XIX del tiempo ordinario


Lectura del Evangelio

Aleluya, aleluya, aleluya.

Ayer fui sepultado con Cristo,
hoy resucito contigo que has resucitado,
contigo he sido crucificado,
acuérdate de mí, Señor, en tu Reino.

Aleluya, aleluya, aleluya.

Juan 6,41-51

Los judíos murmuraban de él, porque había dicho: «Yo soy el pan que ha bajado del cielo.» Y decían: «¿No es éste Jesús, hijo de José, cuyo padre y madre conocemos? ¿Cómo puede decir ahora: He bajado del cielo?» Jesús les respondió: «No murmuréis entre vosotros. «Nadie puede venir a mí,
si el Padre que me ha enviado no lo atrae;
y yo le resucitaré el último día. Está escrito en los profetas:
Serán todos enseñados por Dios.
Todo el que escucha al Padre
y aprende,
viene a mí. No es que alguien haya visto al Padre;
sino aquel que ha venido de Dios,
ése ha visto al Padre. En verdad, en verdad os digo:
el que cree, tiene vida eterna. Yo soy el pan de la vida. Vuestros padres comieron el maná en el desierto
y murieron; este es el pan que baja del cielo,
para que quien lo coma no muera. Yo soy el pan vivo, bajado del cielo.
Si uno come de este pan, vivirá para siempre;
y el pan que yo le voy a dar,
es mi carne por la vida del mundo.»

 

Aleluya, aleluya, aleluya.

Ayer fui sepultado con Cristo,
hoy resucito contigo que has resucitado,
contigo he sido crucificado,
acuérdate de mí, Señor, en tu Reino.

Aleluya, aleluya, aleluya.

La oración es el corazón de la vida de la Comunidad de Sant’Egidio, su primera “obra”. Cuando termina el día todas las Comunidades, tanto si son grandes como si son pequeñas, se reúnen alrededor del Señor para escuchar su Palabra y dirigirse a Él en su invocación. Los discípulos no pueden sino estar a los pies de Jesús, como María de Betania, para elegir la “mejor parte” (Lc 10,42) y aprender de Él sus mismos sentimientos (cfr. Flp 2,5).

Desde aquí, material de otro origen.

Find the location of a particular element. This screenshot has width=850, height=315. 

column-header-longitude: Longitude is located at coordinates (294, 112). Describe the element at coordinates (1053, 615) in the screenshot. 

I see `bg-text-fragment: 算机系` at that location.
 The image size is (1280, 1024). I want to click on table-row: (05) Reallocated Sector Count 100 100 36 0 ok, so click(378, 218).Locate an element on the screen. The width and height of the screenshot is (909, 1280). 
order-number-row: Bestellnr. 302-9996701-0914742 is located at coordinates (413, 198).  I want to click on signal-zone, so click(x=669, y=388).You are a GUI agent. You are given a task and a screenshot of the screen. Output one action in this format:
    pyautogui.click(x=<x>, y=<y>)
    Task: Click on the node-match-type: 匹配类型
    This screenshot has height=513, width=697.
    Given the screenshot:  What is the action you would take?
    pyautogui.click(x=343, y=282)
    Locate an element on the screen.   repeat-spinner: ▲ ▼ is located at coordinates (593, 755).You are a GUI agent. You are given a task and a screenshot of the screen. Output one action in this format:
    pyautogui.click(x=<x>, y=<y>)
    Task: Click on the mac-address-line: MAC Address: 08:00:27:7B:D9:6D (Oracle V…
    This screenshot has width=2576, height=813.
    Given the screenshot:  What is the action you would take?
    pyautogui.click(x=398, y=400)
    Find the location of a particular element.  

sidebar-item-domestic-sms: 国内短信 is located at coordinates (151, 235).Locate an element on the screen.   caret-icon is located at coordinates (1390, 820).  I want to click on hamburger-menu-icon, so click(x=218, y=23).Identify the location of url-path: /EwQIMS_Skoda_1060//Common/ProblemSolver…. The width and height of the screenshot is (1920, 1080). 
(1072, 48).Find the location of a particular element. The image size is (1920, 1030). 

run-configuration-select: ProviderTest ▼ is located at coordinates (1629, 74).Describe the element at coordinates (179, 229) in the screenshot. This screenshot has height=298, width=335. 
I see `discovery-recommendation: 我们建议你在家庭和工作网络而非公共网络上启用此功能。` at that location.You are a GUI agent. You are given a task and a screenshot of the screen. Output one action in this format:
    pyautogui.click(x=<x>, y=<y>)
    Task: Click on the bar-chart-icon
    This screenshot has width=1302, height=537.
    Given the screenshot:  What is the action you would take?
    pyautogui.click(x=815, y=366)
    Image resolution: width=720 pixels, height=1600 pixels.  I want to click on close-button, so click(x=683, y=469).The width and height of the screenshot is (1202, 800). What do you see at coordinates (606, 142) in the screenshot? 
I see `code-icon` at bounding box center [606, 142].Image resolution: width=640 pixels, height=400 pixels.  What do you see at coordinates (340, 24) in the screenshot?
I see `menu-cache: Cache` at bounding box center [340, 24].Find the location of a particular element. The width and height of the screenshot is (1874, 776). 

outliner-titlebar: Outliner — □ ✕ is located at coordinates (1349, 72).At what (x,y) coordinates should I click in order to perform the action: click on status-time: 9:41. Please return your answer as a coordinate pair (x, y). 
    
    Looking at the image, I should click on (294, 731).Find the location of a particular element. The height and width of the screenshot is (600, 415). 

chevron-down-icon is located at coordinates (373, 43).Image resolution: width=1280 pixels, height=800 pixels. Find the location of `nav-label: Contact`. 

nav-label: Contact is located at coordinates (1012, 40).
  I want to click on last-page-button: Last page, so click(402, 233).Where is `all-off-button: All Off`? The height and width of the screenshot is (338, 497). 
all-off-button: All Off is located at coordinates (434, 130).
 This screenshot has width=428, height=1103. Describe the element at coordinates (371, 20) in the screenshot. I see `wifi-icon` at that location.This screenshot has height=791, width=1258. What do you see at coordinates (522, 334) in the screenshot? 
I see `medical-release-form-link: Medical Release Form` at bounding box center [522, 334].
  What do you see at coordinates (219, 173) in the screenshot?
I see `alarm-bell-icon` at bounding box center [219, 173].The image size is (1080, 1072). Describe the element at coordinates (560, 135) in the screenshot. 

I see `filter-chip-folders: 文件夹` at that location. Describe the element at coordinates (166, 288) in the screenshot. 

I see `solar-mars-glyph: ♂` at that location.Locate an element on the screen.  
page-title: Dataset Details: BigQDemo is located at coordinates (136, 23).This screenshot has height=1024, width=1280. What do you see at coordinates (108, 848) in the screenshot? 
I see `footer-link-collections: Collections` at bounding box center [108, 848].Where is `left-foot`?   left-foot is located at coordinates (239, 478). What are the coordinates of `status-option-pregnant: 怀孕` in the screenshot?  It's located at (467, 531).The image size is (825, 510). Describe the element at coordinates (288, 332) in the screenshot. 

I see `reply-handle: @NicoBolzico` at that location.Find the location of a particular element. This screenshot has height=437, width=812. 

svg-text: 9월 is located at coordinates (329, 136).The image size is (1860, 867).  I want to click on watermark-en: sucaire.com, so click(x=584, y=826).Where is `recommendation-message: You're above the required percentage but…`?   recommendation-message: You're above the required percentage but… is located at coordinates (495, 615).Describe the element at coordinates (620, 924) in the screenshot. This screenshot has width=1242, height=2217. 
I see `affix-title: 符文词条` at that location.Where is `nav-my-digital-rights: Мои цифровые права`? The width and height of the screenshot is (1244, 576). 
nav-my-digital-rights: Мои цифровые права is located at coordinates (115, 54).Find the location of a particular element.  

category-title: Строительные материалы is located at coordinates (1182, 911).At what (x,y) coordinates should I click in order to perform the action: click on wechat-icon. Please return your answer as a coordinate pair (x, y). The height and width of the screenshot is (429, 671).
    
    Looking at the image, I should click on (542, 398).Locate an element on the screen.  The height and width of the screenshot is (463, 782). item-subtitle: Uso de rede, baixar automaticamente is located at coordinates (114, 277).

Siempre que la Comunidad vuelve al Señor, hace suya la súplica del discípulo anónimo: “¡Señor, enséñanos a orar” (Lc 11,1). Y Jesús, maestro de oración, continúa contestando: “Cuando oréis, decid: Abbá, Padre”.

Cuando oramos, aunque lo hagamos dentro de nuestro corazón, nunca estamos aislados ni somos huérfanos, porque somos en todo momento miembros de la familia del Señor. En la oración común se ve claramente, además del misterio de la filiación, el de la fraternidad.

Las Comunidades de Sant'Egidio que hay por el mundo se reúnen en los distintos lugares que destinan a la oración y presentan al Señor las esperanzas y los dolores de los hombres y mujeres “vejados y abatidos” de los que habla el Evangelio (Mt 9,37). En aquella gente de entonces se incluyen los habitantes de las ciudades contemporáneas, los pobres que son marginados de la vida, todos aquellos que esperan que alguien les contrate (cfr. Mt 20).

La oración común recoge el grito, la aspiración, el deseo de paz, de curación, de sentido de la vida y de salvación que hay en los hombres y las mujeres de este mundo. La oración nunca es vacía. Sube incesante al Señor para que el llanto se transforme en alegría, la desesperación en felicidad, la angustia en esperanza y la soledad en comunión. Y para que el Reino de Dios llegue pronto a los hombres.